** Required action **
Print all entries below exactly, without images.
Extracted entries Start Marker
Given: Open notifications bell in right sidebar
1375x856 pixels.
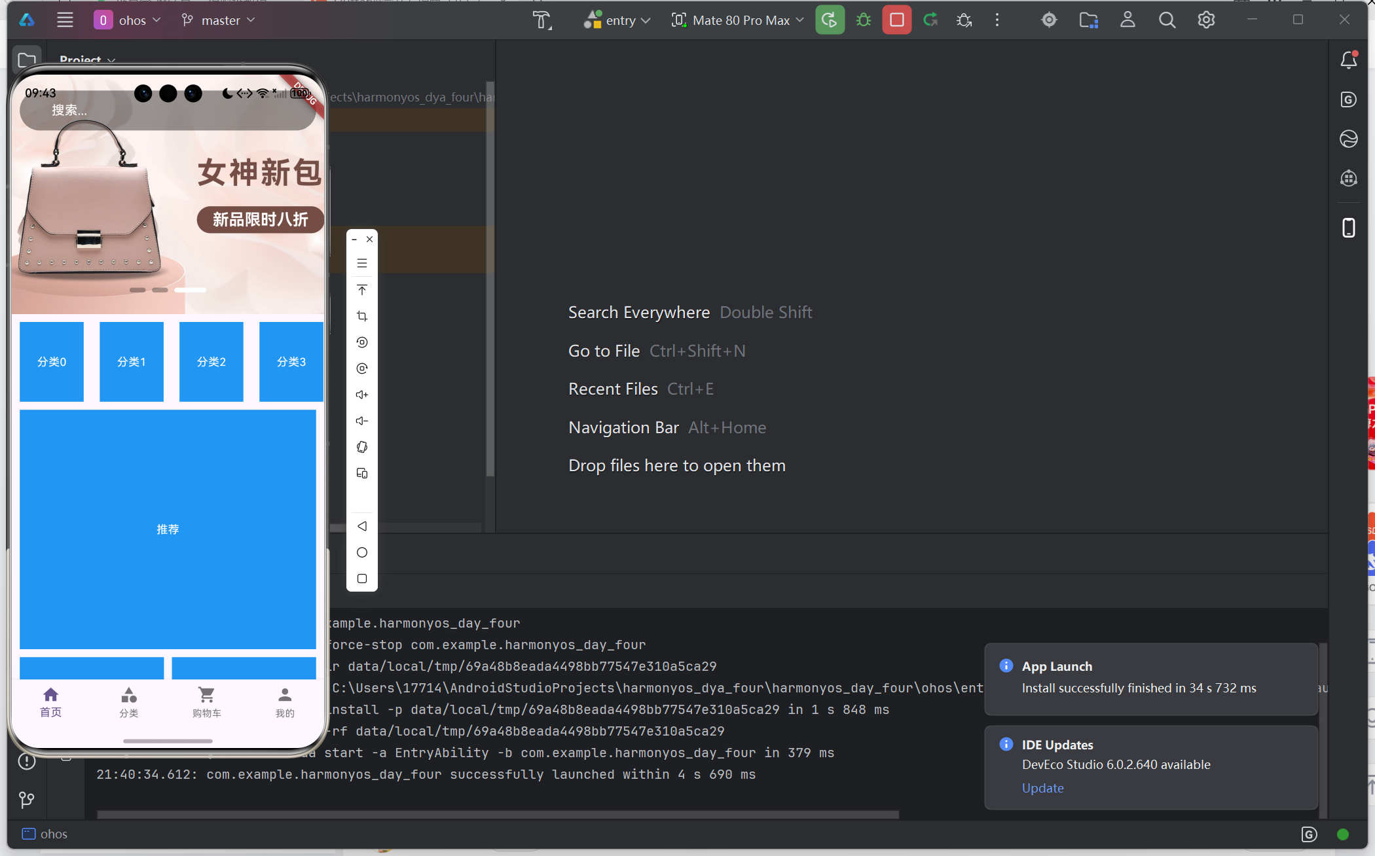Looking at the screenshot, I should tap(1348, 60).
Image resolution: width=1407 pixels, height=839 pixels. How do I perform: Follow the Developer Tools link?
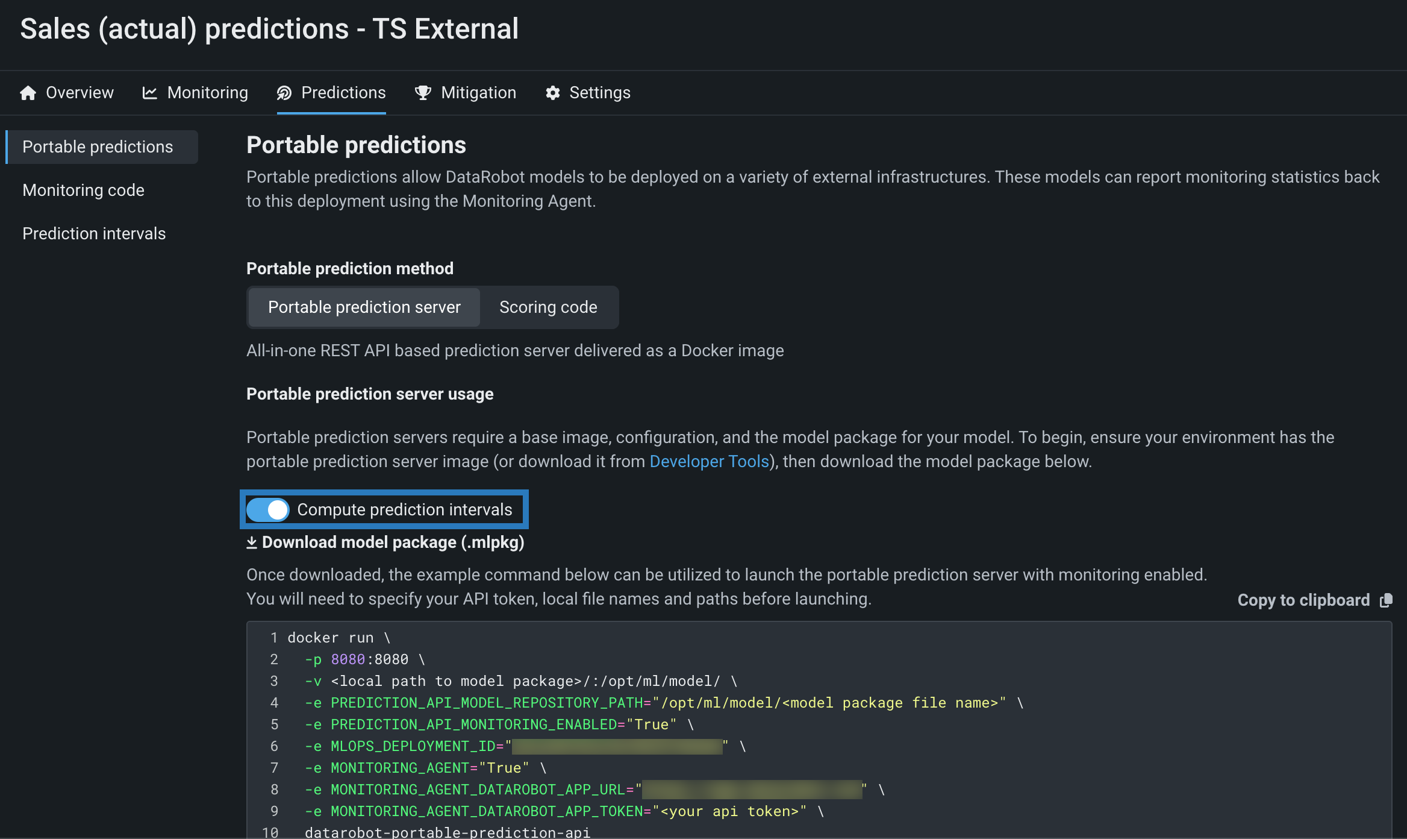coord(709,462)
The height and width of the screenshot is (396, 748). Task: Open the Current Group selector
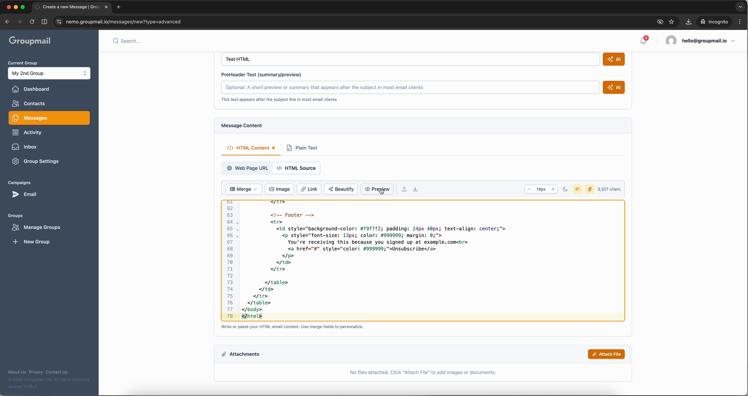[49, 73]
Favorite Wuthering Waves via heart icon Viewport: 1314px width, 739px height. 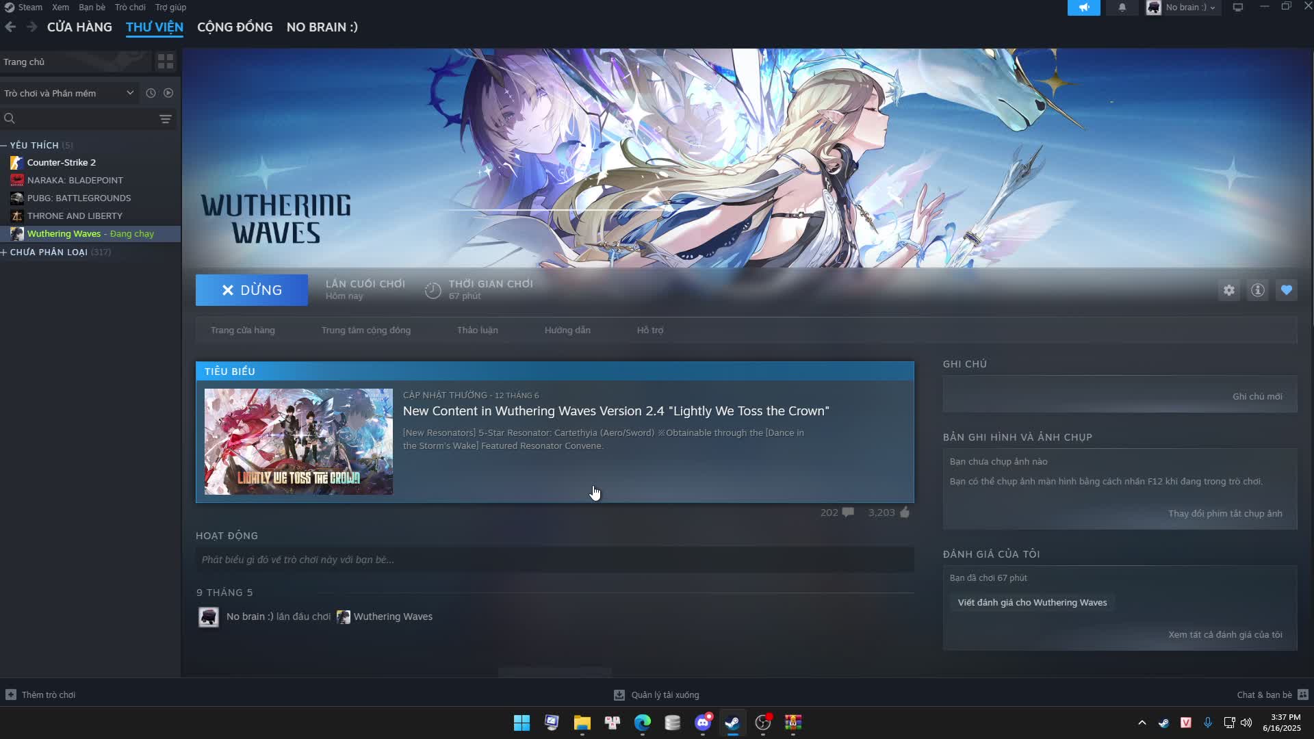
Extracted entries End Marker
** Solved exercise **
Given: Open notifications bell in right sidebar
1375x856 pixels.
Looking at the screenshot, I should tap(1348, 60).
Image resolution: width=1407 pixels, height=839 pixels. How do I perform: Follow the Developer Tools link?
coord(709,462)
The height and width of the screenshot is (396, 748). Task: Open the Current Group selector
[49, 73]
Favorite Wuthering Waves via heart icon Viewport: 1314px width, 739px height. 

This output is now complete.